11. A process according to claim 10, wherein the dehydrating and condensing agent comprises at least one member selected from the group consisting of a carbodiimide-series condensing agent, a fluorophosphate-series condensing agent, and a diphenylphosphorylazide.

12. A process according to claim 10, wherein the condensation step is carried out in the presence of a non-aqueous solvent, and the proportion of the dehydrating and condensing agent is 0.7 to 5 mol relative to 1 mol of the total amount of the amino acid component or peptide component.

13. A process according to claim 10, wherein the condensation step is carried out in the presence of an aqueous solvent, and the proportion of the dehydrating and condensing agent is 2 to 500 mol relative to 1 mol of the total amount of the amino acid component or peptide component.

14. A process according to claim 10, wherein the condensing auxiliary comprises at least one member selected from the group consisting of an N-hydroxypolycarboxylic acid imide, an N-hydroxytriazole, a triazine, and ethyl ester of 2-hydroxyimino-2-cyanoacetic acid.

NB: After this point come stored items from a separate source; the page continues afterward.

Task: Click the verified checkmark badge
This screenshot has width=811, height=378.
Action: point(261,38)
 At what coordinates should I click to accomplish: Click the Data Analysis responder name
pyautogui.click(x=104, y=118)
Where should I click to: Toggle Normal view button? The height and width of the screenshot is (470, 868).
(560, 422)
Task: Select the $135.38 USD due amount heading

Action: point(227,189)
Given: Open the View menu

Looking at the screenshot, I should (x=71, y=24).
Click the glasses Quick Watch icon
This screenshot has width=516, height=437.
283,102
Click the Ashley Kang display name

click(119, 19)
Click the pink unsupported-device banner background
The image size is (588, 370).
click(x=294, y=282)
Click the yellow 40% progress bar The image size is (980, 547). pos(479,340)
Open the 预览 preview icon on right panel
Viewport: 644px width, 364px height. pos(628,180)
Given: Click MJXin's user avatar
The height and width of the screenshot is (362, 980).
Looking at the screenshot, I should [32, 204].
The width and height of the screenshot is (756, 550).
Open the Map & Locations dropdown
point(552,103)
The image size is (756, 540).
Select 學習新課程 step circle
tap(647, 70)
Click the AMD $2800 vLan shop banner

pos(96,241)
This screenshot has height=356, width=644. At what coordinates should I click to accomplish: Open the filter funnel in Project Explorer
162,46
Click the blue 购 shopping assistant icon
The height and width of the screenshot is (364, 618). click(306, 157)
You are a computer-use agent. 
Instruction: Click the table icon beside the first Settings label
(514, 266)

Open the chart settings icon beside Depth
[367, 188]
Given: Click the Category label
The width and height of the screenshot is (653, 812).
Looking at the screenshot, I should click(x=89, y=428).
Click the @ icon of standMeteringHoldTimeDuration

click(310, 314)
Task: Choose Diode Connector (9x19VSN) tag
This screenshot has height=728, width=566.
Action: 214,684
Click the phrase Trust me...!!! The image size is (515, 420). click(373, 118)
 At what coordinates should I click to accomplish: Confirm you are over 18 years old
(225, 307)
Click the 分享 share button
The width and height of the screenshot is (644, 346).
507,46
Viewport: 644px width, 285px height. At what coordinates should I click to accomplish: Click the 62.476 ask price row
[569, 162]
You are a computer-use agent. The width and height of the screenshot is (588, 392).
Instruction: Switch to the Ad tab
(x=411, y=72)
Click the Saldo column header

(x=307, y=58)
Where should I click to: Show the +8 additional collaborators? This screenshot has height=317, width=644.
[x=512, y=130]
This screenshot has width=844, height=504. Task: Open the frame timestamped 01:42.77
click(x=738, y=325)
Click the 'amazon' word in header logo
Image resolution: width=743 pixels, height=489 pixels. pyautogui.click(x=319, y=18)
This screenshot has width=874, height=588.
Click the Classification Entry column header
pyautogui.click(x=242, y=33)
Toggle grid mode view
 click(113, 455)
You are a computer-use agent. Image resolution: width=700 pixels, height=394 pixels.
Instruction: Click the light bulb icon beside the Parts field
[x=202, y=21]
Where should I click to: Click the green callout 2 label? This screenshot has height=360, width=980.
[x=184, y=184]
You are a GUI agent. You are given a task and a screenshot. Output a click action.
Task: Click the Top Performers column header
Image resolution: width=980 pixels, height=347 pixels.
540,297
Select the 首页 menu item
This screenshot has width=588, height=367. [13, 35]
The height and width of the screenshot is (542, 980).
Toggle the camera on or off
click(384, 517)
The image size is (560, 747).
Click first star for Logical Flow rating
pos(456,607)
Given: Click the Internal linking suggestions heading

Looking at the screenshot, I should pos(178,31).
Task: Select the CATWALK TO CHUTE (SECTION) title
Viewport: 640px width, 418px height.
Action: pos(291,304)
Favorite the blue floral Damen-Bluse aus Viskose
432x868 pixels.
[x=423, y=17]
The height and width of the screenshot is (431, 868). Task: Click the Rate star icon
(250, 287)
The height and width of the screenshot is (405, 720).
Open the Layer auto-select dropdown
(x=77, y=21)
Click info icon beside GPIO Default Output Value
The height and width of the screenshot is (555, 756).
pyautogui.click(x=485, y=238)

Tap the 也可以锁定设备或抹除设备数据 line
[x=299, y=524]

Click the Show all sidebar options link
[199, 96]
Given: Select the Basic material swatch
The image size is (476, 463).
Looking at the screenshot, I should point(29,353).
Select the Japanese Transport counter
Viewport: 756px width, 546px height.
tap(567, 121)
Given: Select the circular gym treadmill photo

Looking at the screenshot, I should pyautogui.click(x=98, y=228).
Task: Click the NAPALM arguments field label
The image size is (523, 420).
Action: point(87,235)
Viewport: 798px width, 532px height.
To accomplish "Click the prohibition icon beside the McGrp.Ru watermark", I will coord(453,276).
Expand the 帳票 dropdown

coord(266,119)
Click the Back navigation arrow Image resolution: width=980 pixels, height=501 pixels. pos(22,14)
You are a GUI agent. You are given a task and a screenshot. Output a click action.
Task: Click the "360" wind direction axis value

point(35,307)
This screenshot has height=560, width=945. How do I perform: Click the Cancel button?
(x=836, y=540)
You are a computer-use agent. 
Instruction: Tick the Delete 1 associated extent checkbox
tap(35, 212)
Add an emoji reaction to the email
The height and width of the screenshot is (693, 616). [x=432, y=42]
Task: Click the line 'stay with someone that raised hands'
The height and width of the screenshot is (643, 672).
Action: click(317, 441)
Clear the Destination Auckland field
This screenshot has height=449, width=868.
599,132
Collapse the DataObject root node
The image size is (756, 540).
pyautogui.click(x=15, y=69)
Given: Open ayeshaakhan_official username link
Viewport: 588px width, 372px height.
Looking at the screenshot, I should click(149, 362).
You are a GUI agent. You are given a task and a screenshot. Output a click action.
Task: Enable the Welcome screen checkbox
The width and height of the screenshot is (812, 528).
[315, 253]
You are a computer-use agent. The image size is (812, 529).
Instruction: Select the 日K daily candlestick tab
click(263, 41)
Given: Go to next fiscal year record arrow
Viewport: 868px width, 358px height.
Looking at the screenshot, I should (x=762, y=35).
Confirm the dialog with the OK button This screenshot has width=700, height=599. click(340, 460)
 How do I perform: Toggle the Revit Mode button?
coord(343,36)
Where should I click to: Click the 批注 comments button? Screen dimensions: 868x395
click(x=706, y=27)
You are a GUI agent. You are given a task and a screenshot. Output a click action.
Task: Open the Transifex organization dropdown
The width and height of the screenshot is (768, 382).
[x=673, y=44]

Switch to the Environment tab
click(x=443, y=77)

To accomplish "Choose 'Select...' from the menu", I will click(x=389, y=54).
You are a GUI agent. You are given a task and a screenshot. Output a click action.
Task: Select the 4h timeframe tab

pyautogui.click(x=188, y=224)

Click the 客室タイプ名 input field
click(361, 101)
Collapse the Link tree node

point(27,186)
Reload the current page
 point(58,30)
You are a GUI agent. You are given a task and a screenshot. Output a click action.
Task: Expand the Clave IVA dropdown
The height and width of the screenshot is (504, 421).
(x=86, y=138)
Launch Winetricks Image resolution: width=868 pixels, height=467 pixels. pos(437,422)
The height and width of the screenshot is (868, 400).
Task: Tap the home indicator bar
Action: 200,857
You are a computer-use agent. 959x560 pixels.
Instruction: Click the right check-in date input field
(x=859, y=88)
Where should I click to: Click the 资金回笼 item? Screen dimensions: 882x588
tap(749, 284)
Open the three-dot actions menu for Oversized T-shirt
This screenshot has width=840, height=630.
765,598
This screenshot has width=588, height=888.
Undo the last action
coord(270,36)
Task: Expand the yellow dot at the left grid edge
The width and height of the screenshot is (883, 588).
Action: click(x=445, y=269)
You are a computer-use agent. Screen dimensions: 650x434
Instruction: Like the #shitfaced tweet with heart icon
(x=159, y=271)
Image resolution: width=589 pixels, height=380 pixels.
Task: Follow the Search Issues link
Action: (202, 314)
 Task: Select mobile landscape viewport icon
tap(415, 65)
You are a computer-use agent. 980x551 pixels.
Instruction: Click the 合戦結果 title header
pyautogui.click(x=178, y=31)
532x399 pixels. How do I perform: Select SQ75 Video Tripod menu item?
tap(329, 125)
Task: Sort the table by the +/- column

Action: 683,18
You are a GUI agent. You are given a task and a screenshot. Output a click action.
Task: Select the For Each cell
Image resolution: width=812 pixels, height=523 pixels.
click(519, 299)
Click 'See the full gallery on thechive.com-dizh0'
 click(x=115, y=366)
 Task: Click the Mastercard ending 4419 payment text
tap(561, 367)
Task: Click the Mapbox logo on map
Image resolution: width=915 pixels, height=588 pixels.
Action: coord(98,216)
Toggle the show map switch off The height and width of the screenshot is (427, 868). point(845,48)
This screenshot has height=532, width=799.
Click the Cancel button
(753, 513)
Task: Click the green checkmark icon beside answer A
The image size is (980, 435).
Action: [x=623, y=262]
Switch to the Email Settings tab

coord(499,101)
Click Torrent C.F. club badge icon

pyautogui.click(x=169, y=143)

15. A process according to claim 10, wherein the proportion of the condensing auxiliary is 0.5 to 5 mol relative to 1 mol of the total amount of the amino acid component or the peptide component.

16. A collagenase inhibitor comprising a polypeptide recited in claim 1.

17. A cosmetic preparation comprising a polypeptide recited in claim 1, and inhibiting collagenase activity.

18. A food composition comprising a polypeptide recited in claim 1, and inhibiting collagenase activity.

19. A method for inhibiting a collagenase activity which comprises acting a polypeptide recited in claim 1 on a collagenase.